Stored records
● ● ● ● ● ● ●

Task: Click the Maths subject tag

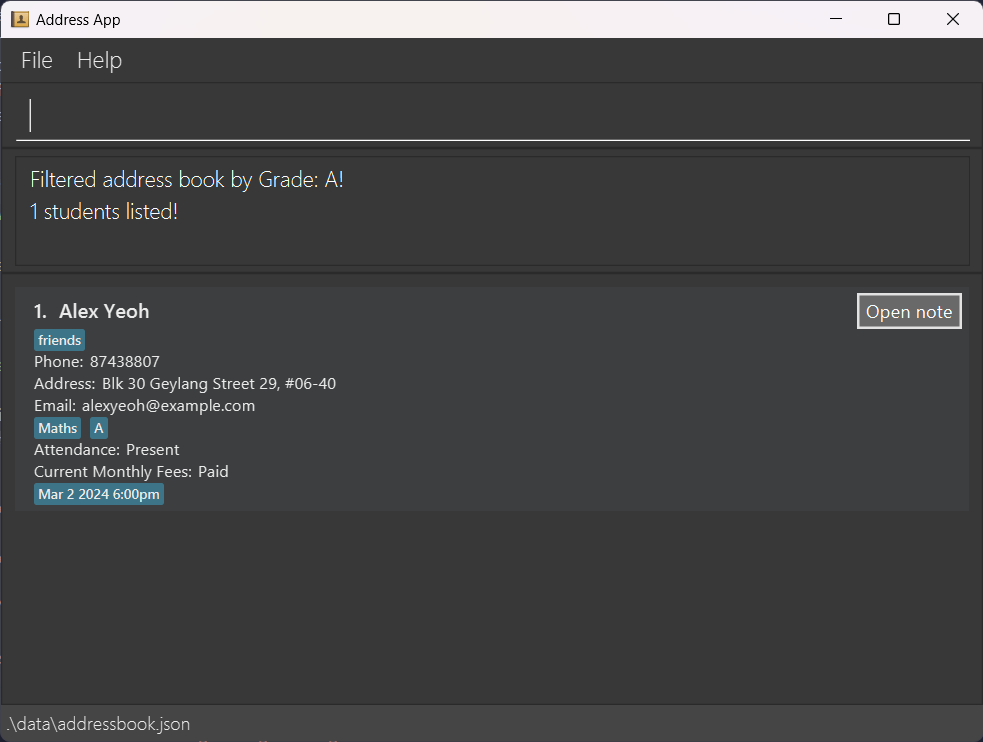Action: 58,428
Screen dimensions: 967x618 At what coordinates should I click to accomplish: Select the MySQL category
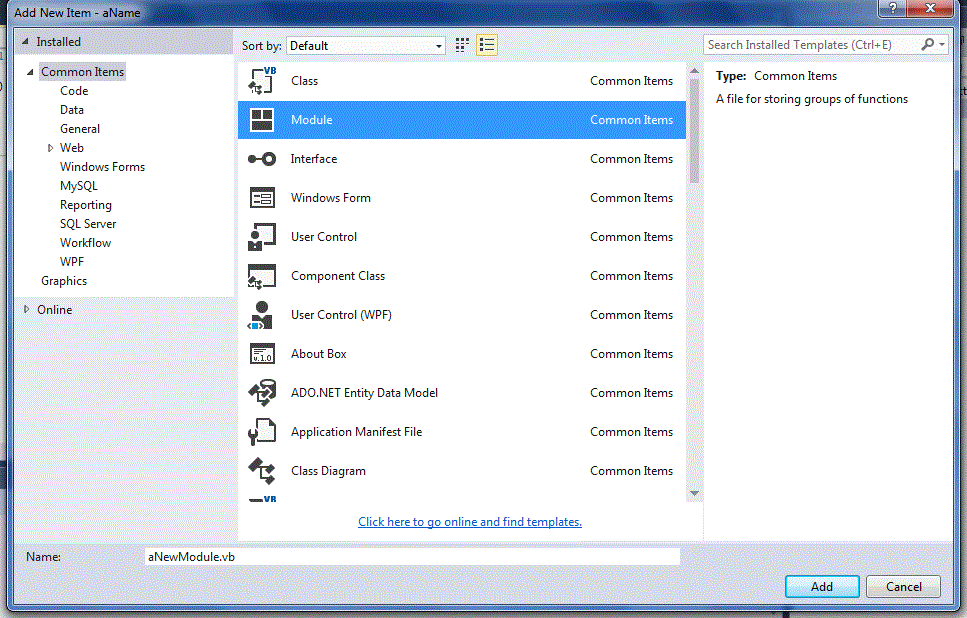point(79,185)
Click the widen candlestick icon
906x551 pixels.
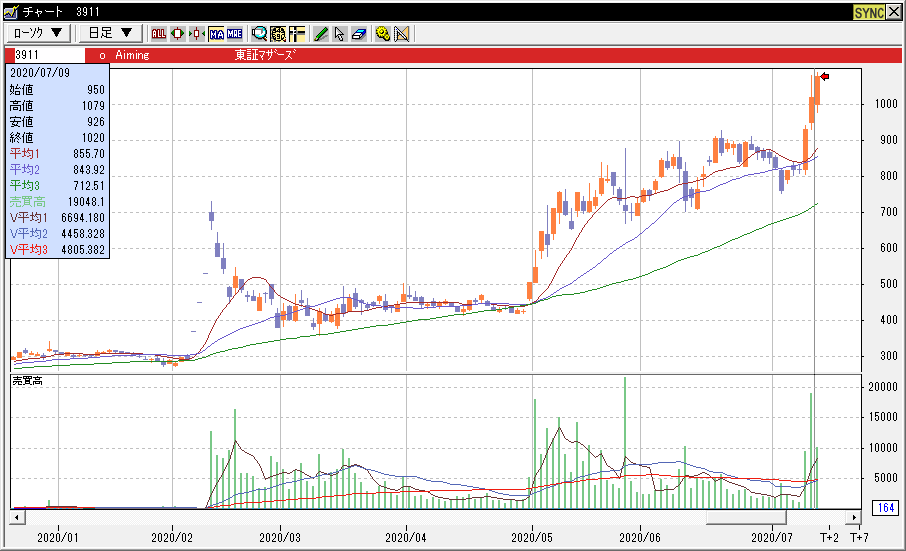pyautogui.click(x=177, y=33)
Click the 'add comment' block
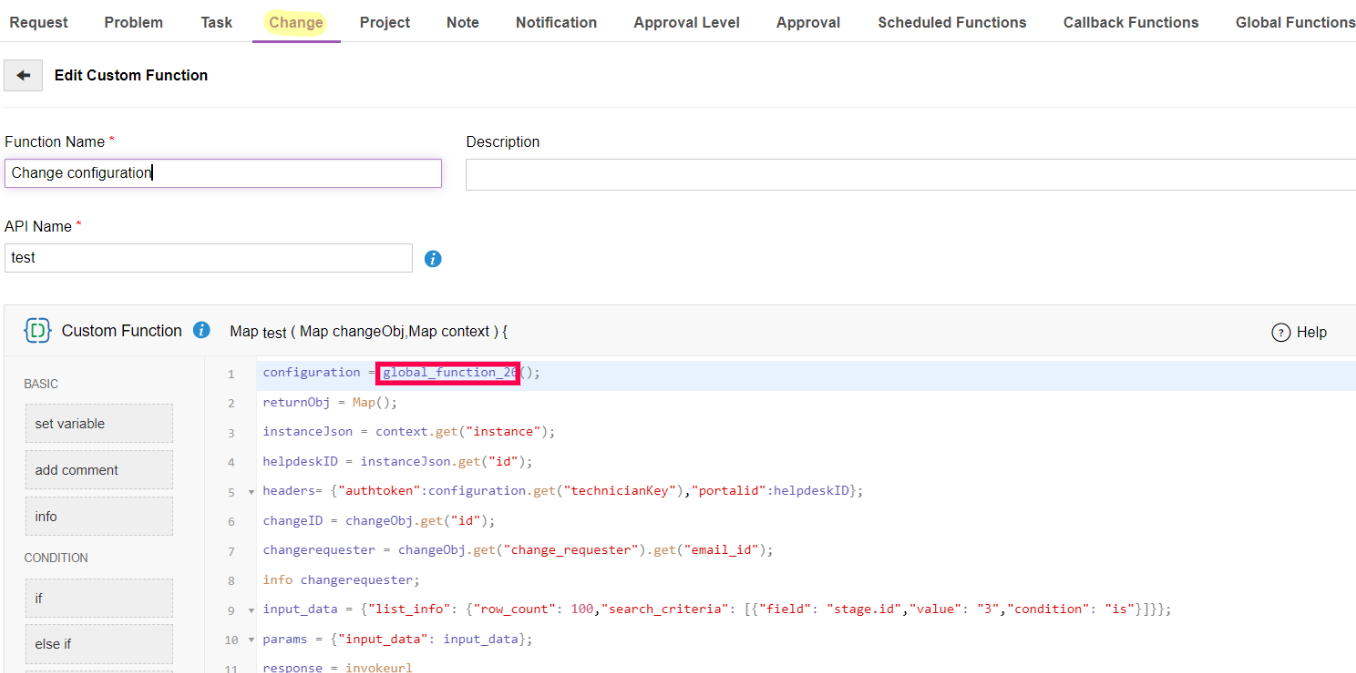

● ● ● ● ● ● ●

▶ WHAT YOU WILL DO
Please print each record above again exactly, but omit any pictures.

▶ ANSWER TO THIS TASK
Task: Click the Maths subject tag

Action: 58,428
Screen dimensions: 967x618 At what coordinates should I click to accomplish: Select the MySQL category
point(79,185)
Click the widen candlestick icon
906x551 pixels.
pyautogui.click(x=177, y=33)
Click the 'add comment' block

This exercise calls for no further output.